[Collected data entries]
-- Opening Marker --

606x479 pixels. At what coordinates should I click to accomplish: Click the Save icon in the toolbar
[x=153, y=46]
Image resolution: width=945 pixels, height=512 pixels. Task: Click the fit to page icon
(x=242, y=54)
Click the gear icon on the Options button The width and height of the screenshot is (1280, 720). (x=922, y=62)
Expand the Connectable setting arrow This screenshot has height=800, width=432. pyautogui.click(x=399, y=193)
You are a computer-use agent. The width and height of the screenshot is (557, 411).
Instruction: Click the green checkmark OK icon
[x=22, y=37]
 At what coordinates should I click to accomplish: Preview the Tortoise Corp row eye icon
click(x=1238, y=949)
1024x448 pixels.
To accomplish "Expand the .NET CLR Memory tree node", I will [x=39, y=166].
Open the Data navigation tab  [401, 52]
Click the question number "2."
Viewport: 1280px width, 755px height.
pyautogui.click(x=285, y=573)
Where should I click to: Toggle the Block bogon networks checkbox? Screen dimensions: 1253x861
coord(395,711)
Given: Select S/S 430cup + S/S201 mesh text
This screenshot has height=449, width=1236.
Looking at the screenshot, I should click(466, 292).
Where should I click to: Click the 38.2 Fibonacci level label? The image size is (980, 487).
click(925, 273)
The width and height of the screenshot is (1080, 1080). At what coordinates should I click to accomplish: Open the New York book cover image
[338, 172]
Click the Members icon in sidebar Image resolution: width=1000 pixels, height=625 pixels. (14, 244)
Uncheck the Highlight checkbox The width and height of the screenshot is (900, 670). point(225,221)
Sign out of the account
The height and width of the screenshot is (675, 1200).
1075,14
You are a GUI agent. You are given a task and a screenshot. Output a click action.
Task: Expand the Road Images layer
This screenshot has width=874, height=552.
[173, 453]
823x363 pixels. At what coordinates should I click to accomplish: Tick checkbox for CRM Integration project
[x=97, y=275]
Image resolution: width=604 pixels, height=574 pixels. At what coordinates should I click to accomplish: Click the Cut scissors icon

-- Closing Marker --

Exercise prompt
Show the lines above that have the word "Expand".

Response below
Expand the Connectable setting arrow This screenshot has height=800, width=432. pyautogui.click(x=399, y=193)
To accomplish "Expand the .NET CLR Memory tree node", I will [x=39, y=166].
Task: Expand the Road Images layer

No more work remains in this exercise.